Stirling parvient à forcer la main du haut commandement ; c'est ainsi que le Special Air Service voit le jour en juillet 1941 avec un effectif initial de sept officiers et soixante hommes provenant pour la plupart de la Layforce démantelée. Tout de suite, une remarque s'impose : sur l’insistance de Stirling lui-même, le Détachement L de la Brigade SAS est directement placé sous les ordres du commandant-en-chef au Moyen-Orient. Ceci signifie que, dès le départ, le jeune officier veut situer l'action de « son » unité au niveau stratégique : c'est à ce niveau et à ce niveau seulement qu'il envisage la planification de l'emploi du SAS. Selon sa conception, les commandos soutiennent le volet tactique de la bataille tandis que les éléments du SOE (Special Operations Executive) œuvrent en civil sous le contrôle des services secrets ; l'action du SAS se situe à mi-chemin. Cette remarque a son importance : s’agissant de la Bretagne, c’est bel et bien au niveau stratégique que l'emploi du SAS est planifié.
L'intégration de soldats français au Special Air Service remonte à janvier 1942, mois au cours duquel la 1e Compagnie de chasseurs parachutistes du capitaine Bergé (cinquante hommes) est rattachée au Détachement L. A la veille du débarquement, la contribution française aux effectifs de la brigade SAS s'élève à deux régiments, les 3rd Special Air Service Regiment (3e Régiment de chasseurs parachutistes) et 4th Special Air Service Regiment (2e Régiment de chasseurs parachutistes). Ce sont les hommes du 2e Régiment de chasseurs parachutistes qui reçoivent la mission de combattre les troupes allemandes stationnées en Bretagne.
Les SAS dans les actions d'interdiction
Interdire l'accès à la Normandie, c'est avant tout s'attaquer à l'infrastructure ferroviaire d’une part et gêner les déplacements routiers de l'ennemi en entretenant l'insécurité par des embuscades répétées et meurtrières d’autre part. Intéressons-nous tout d'abord au sabotage des voies ferrées.
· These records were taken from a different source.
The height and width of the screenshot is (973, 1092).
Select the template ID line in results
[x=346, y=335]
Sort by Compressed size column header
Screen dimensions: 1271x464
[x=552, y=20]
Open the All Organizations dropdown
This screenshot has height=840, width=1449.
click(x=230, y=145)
Cette composante du plan d'ensemble est confiée à dix-huit équipes de saboteurs connues sous la dénomination générique de « Cooney Parties ». Parachutée dans la nuit de J à J+1 (6 au 7 juin) ou de J+1 à J+2 (7 au 8 juin), chaque équipe doit opérer une coupure sur une voie ferrée principale, la somme des sabotages étant prévue pour provoquer un isolement ferroviaire quasi total de la péninsule bretonne. Toutes les missions réussissent mais influent de manière très diverse sur la régularité des convois allemands. Car le sabotage des rails est une course poursuite entre les commandos d'une part et les capacités de réparation ennemies d'autre part. La coupure d'une voie ferrée n'est pas une chose acquise une fois pour toutes, il faut l'entretenir de manière régulière si tant est que le but à atteindre soit d'interdire et non pas seulement de ralentir. Cette notion est du reste bien comprise par les responsables de la Résistance dont le « plan vert » ayant pour but la coupure des voies ferroviaires prescrit d'entretenir ces coupures pendant huit jours au moins et quinze jours au mieux à partir du 6 juin. L'entretien des coupures est bel et bien initialement planifié par l’état-major du SAS : un volet de la mission prescrit de mettre sur pied en Bretagne même des bases qui, convenablement approvisionnées par voie aérienne, doivent fournir aux équipes de saboteurs l’explosif dont elles ont besoin.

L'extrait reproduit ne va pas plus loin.